AUTHOR=Lerch Luc , Huber Lukas S. , Kamath Amith , Pöllinger Alexander , Pahud de Mortanges Aurélie , Obmann Verena C. , Dammann Florian , Senn Walter , Reyes Mauricio TITLE=DreamOn: a data augmentation strategy to narrow the robustness gap between expert radiologists and deep learning classifiers JOURNAL=Frontiers in Radiology VOLUME=4 YEAR=2024 URL=https://www.frontiersin.org/journals/radiology/articles/10.3389/fradi.2024.1420545 DOI=10.3389/fradi.2024.1420545 ISSN=2673-8740 ABSTRACT=Purpose

Successful performance of deep learning models for medical image analysis is highly dependent on the quality of the images being analysed.

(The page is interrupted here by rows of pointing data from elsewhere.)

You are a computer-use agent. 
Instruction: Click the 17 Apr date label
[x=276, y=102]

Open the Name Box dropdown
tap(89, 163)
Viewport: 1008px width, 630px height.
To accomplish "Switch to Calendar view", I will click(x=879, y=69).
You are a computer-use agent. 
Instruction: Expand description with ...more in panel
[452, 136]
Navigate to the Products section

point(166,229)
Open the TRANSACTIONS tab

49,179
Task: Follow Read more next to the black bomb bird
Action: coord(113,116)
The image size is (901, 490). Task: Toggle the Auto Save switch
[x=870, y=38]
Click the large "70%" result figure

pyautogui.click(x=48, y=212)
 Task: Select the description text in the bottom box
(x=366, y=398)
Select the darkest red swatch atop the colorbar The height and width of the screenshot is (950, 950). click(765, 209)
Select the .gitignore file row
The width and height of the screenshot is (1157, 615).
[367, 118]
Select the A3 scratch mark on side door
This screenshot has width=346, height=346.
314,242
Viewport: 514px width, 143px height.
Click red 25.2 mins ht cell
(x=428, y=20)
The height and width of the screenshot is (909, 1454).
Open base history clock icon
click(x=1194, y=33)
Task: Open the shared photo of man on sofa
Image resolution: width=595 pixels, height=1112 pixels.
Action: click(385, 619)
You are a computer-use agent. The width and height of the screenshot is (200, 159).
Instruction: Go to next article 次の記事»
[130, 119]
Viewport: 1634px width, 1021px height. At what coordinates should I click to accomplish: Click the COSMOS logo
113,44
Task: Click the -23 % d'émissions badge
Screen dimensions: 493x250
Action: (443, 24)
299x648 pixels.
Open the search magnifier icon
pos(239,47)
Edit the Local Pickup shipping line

Factors like differences in imaging equipment and calibration, as well as patient-specific factors such as movements or biological variability (e.g., tissue density), lead to a large variability in the quality of obtained medical images. Consequently, robustness against the presence of noise is a crucial factor for the application of deep learning models in clinical contexts.

Materials and methods

We evaluate the effect of various data augmentation strategies on the robustness of a ResNet-18 trained to classify breast ultrasound images and benchmark the performance against trained human radiologists. Additionally, we introduce DreamOn, a novel, biologically inspired data augmentation strategy for medical image analysis. DreamOn is based on a conditional generative adversarial network (GAN) to generate REM-dream-inspired interpolations of training images.

Results

We find that while available data augmentation approaches substantially improve robustness compared to models trained without any data augmentation, radiologists outperform models on noisy images. Using DreamOn data augmentation, we obtain a substantial improvement in robustness in the high noise regime.

Conclusions

We show that REM-dream-inspired conditional GAN-based data augmentation is a promising approach to improving deep learning model robustness against noise perturbations in medical imaging. Additionally, we highlight a gap in robustness between deep learning models and human experts, emphasizing the imperative for ongoing developments in AI to match human diagnostic expertise.